Restyling SkyTG24
Noto solo ora che c’è stato il restyling delle grafiche di Sky Tg24. La cosa che colpisce sicuramente è la combinazione di colori: per le Ultim’Ora il colore dell’etichetta è giallo con scritte nere mentre quello del titolo prevede scritte bianche su fondo scuro. Una scelta abbastanza singolare: non mi viene in mente un’altra emittente che usa scrivere nero su giallo.
Ma anche il carattere usato per le Ultim’Ora si fa notare: le lettere sono strette, la O ha lunghi fianchi verticali, c’è qualcosa di spigoloso che effettivamente contrasta con gli altri font in uso. I titoli che scorrrono in basso ad esempio hanno una bella o circolare, con lettere abbastanza larghe.
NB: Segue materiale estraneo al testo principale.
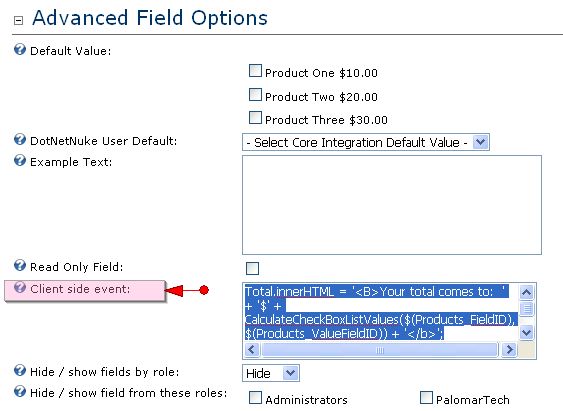Tick the Administrators role checkbox
Image resolution: width=563 pixels, height=411 pixels.
[x=255, y=398]
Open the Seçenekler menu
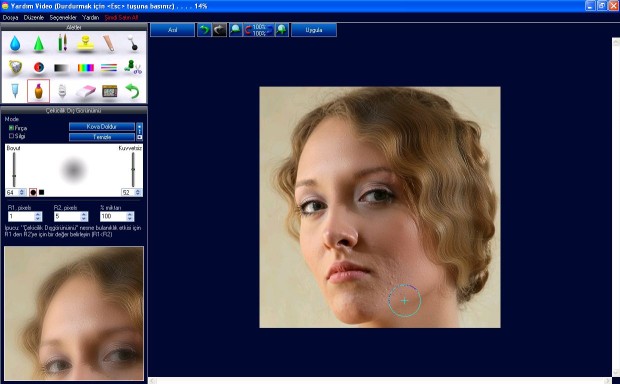This screenshot has height=384, width=620. pos(63,17)
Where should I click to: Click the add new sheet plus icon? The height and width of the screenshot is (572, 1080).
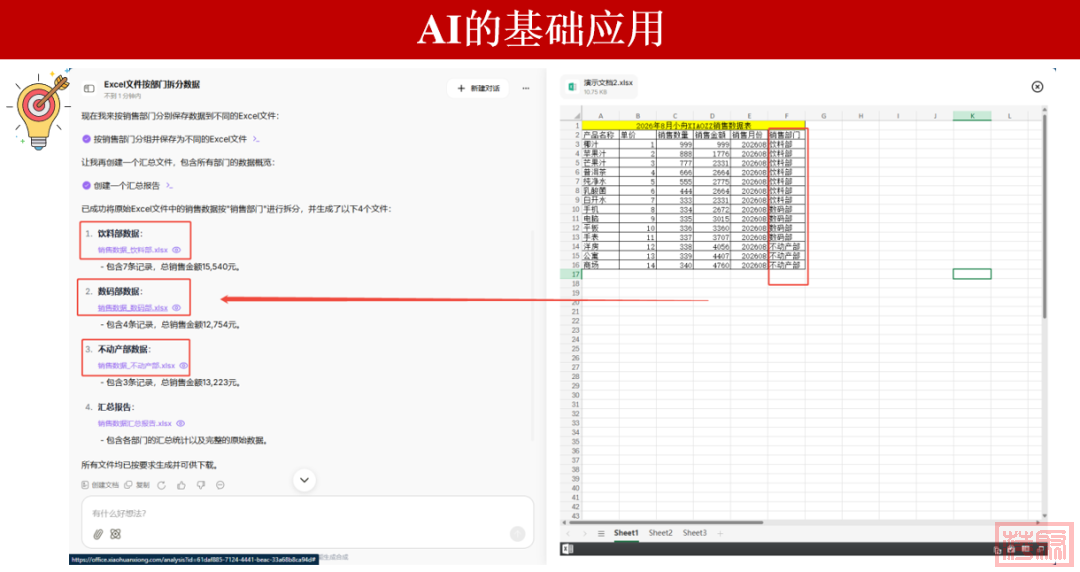coord(720,533)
La notizia del restyling è stata diffusa a giugno e ripresa da vari siti web. Su Digital-News ci sono parecchie schermate che permettono di rendersi conto di come sono fatti i vari elementi grafici e come sono disposti. Nel comunicato si legge che “per garantire una leggibilità e una chiarezza sempre maggiore, al font SkyText già utilizzato dalla testata si aggiunge un nuovo font maiuscolo, lo Sky Headline, disegnato appositamente per le news di Sky, utilizzato per i fascioni e i nomi dei programmi”.
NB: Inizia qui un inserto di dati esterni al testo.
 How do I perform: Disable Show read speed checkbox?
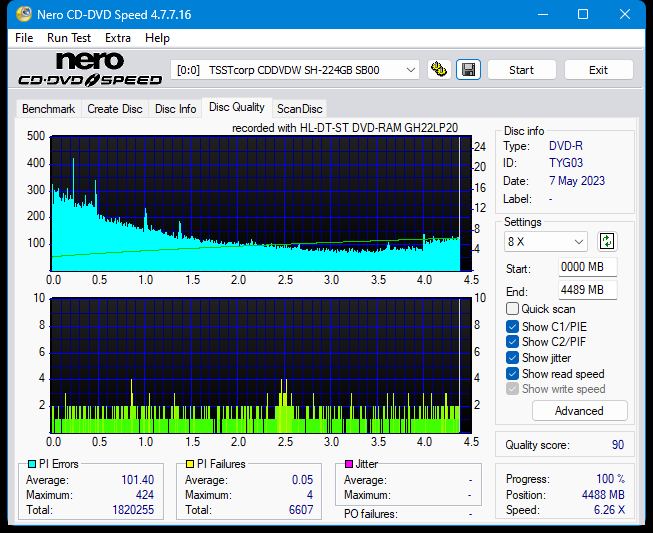[x=513, y=374]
Lo Sky Headline risulta essere un lavoro di Elena Schneider, che sul suo sito ha pubblicato un’immagine con l’intero set di lettere di base, più vari esempi di usi effettivi nelle grafiche dell’emittente internazionale.
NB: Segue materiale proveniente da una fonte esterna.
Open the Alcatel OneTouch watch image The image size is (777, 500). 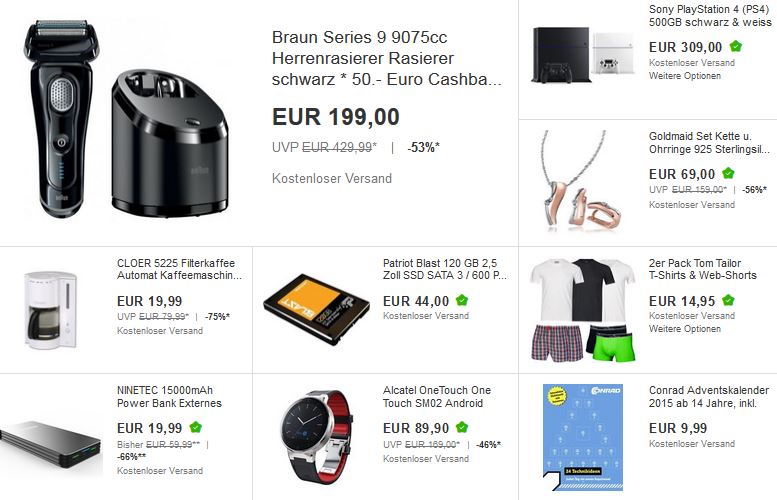[x=317, y=436]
Ma stiamo parlando del font a lettere larghe. Anche lo Sky Text avrebbe lettere larghe, a giudicare dalle immagini che si vedono sui motori di ricerca. Allora quello per le Ultim’Ora che font è?
Passo il dettaglio di una schermata al Font Moose di Luc Devroye e il sito, anche se un po’ confuso dalle sfumature presenti sullo schermo, restituisce come primo risultato il News Gothic Sb Bold Cond.
Il News Gothic affonda le sue radici molto indietro nella storia della tipografia. Identifont fa risalire il disegno originale addirittura al 1908, con la firma di Morris Fuller Benton della Atf. Oggi è pubblicato da varie etichette (Monotype, Linotype, Bitstream, Ef) e soprattutto in varie versioni diverse. La versione di base, di cui si vede l’anteprima su Identifont, ha la O tondeggiante.
La versione segnalata da Font Moose invece è quella condensata grassetta di Scangraphic, che è compatibile con quella usata da Sky in linea di massima per le proporzioni e lo spessore delle lettere, ma non per la loro forma. L’esempio più palese per quanto mi riguarda è la M: nel News Gothic il vertice centrale scende fino alla linea di base, mentre su Sky Tg si ferma a mezza altezza. Un’altra differenza concettuale riguarda la lettera G: nel News Gothic ha lo sperone in basso mentre in tv no.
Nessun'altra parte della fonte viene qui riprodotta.